» ASSIGNMENT
The required output is a copy of each line in the material below that includes "will".

» PROVIDED DATA
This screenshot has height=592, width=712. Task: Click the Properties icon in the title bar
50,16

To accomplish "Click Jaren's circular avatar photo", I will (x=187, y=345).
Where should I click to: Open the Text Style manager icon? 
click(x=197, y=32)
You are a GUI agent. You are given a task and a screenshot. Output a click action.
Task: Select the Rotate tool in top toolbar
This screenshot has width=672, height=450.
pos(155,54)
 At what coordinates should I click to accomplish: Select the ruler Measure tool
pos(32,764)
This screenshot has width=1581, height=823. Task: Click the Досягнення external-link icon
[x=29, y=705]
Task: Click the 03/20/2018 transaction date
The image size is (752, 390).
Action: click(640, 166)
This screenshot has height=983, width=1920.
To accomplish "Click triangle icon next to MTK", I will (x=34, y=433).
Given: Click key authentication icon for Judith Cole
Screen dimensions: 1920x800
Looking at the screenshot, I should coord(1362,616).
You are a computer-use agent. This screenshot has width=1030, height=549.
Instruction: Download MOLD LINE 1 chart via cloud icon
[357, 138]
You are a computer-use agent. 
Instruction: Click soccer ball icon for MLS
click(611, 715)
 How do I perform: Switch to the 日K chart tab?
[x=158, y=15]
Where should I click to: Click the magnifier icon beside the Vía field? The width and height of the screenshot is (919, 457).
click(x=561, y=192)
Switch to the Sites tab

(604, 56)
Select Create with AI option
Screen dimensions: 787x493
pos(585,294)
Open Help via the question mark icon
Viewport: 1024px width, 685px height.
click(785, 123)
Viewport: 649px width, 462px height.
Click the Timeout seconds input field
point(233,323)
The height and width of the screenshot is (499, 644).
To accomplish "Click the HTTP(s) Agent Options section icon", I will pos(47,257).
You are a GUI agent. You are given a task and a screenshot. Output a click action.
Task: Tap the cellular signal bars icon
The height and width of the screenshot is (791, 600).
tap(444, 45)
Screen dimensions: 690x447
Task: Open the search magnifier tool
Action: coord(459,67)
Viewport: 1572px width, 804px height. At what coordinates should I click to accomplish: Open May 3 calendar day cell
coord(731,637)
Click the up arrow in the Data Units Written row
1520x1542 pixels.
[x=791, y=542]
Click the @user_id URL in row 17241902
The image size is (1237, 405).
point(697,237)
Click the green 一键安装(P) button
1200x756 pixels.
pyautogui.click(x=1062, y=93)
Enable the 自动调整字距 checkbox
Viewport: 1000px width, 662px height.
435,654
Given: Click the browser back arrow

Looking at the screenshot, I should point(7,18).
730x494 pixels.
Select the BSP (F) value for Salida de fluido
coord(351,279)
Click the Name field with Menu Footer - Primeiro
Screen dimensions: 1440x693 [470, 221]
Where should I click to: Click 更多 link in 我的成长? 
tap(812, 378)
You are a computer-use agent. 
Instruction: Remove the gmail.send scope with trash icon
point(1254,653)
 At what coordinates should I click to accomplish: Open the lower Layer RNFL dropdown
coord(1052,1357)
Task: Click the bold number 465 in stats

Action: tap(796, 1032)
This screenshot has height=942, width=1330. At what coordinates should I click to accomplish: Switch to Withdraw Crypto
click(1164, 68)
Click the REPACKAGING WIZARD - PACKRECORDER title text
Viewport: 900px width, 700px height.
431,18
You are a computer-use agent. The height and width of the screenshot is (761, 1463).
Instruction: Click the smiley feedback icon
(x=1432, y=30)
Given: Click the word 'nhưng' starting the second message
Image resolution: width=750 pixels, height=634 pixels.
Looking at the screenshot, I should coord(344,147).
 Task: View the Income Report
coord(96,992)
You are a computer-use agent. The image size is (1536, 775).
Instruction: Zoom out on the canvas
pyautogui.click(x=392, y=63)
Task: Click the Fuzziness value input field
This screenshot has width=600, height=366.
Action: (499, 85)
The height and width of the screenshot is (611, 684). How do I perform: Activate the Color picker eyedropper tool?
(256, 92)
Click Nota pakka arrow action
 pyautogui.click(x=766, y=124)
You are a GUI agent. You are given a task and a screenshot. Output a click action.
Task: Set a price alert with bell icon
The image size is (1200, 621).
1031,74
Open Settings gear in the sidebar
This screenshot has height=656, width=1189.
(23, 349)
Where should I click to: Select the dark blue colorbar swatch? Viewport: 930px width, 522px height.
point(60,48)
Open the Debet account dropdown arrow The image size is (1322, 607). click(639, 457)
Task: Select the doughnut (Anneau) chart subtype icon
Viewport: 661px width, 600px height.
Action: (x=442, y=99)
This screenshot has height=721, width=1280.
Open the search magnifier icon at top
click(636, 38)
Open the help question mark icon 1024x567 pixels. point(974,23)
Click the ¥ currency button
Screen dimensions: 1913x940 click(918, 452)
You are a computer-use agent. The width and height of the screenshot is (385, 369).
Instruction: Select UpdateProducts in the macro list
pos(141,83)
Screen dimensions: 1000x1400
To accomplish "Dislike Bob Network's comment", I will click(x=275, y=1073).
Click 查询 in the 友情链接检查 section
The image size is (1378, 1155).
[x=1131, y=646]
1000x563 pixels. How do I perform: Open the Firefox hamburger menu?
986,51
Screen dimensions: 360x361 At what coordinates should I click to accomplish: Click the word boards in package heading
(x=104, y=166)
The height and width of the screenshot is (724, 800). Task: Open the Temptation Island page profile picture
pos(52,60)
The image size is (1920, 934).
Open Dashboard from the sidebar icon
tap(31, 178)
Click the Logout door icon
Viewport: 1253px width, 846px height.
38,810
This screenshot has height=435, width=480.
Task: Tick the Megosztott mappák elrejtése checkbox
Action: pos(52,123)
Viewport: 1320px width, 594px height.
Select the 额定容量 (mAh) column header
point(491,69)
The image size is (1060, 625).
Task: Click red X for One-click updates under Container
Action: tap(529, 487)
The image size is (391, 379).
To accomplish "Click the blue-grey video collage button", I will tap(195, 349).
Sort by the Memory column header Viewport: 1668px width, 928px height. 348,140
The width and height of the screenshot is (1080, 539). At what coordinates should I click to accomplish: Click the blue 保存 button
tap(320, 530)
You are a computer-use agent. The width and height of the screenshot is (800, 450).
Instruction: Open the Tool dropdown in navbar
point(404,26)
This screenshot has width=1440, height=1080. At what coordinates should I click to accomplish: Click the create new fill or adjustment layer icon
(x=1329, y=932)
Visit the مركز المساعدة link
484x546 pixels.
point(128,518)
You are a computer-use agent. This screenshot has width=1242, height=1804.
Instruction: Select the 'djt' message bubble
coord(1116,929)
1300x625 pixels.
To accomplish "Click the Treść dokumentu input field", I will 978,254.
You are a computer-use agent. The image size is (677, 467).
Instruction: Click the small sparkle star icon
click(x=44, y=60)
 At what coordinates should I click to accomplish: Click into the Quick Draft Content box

» WRITTEN ANSWER
To accomplish "Click Jaren's circular avatar photo", I will (x=187, y=345).
To accomplish "Click triangle icon next to MTK", I will (x=34, y=433).
To accomplish "Click the HTTP(s) Agent Options section icon", I will pos(47,257).
To accomplish "Dislike Bob Network's comment", I will click(x=275, y=1073).
To accomplish "Click the blue-grey video collage button", I will tap(195, 349).
To accomplish "Click the Treść dokumentu input field", I will 978,254.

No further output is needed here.